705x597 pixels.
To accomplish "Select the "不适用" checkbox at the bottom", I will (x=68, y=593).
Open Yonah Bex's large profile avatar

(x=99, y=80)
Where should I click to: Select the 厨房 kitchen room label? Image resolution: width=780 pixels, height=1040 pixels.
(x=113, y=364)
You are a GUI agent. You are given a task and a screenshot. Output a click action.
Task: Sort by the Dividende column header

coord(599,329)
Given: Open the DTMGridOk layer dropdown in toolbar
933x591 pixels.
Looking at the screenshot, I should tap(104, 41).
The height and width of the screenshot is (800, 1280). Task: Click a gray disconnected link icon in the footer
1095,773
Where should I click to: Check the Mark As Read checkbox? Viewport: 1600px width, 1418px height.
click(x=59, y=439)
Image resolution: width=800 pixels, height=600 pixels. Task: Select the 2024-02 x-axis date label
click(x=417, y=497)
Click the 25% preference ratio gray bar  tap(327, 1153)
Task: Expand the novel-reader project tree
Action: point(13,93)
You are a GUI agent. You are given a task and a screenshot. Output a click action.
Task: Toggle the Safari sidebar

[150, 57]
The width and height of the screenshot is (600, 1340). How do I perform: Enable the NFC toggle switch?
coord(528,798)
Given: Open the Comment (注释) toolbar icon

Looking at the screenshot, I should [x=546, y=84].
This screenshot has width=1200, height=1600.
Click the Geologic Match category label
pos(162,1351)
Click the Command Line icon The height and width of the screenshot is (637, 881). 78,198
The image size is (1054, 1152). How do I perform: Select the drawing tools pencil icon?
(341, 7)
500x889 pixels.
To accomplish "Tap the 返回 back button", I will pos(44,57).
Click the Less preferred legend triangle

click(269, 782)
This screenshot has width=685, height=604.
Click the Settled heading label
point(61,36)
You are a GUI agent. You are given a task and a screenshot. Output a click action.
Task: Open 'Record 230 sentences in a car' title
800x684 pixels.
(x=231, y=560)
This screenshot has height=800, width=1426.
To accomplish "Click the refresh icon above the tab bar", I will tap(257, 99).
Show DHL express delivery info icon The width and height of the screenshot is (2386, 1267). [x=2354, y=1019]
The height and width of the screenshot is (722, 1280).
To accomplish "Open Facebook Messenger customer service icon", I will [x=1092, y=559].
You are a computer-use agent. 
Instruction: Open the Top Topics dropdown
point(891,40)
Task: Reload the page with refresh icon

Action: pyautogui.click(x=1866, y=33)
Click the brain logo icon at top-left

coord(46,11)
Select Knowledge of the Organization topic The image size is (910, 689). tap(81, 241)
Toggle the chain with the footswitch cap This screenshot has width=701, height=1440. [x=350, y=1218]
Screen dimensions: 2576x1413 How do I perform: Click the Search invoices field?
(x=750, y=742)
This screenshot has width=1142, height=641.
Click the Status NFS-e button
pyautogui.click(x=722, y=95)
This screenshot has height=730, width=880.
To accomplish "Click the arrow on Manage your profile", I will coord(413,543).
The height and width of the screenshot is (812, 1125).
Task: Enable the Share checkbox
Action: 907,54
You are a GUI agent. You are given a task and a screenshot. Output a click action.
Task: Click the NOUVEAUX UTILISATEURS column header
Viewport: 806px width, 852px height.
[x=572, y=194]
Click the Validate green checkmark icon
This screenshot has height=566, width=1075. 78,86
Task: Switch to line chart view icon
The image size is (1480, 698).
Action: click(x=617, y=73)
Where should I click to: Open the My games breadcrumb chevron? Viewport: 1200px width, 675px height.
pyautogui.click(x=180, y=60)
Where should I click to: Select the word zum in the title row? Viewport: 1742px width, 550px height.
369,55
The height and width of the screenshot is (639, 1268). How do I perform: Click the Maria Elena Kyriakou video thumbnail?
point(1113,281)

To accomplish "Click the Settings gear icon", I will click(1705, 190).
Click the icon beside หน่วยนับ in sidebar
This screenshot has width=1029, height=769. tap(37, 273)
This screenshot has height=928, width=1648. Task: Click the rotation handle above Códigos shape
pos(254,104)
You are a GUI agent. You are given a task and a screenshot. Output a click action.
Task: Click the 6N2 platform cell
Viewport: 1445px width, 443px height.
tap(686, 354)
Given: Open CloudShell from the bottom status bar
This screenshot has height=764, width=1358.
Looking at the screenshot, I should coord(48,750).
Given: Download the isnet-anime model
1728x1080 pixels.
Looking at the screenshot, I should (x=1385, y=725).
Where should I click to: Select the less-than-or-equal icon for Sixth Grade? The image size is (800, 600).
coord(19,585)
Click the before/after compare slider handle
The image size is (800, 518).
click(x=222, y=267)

● ● ●

**Objective:**
Render part of the material above as a Markdown table with two columns, Row and Line, giving each line its row number and leaving out blank lines. Begin at the line that contains "500x889 pixels." and stop after the line that contains "Show DHL express".

**Output for this exercise:**
| Row | Line |
|---|---|
| 1 | 500x889 pixels. |
| 2 | To accomplish "Tap the 返回 back button", I will pos(44,57). |
| 3 | Click the Less preferred legend triangle |
| 4 | click(269, 782) |
| 5 | This screenshot has width=685, height=604. |
| 6 | Click the Settled heading label |
| 7 | point(61,36) |
| 8 | You are a GUI agent. You are given a task and a screenshot. Output a click action. |
| 9 | Task: Open 'Record 230 sentences in a car' title |
| 10 | 800x684 pixels. |
| 11 | (x=231, y=560) |
| 12 | This screenshot has height=800, width=1426. |
| 13 | To accomplish "Click the refresh icon above the tab bar", I will tap(257, 99). |
| 14 | Show DHL express delivery info icon The width and height of the screenshot is (2386, 1267). [x=2354, y=1019] |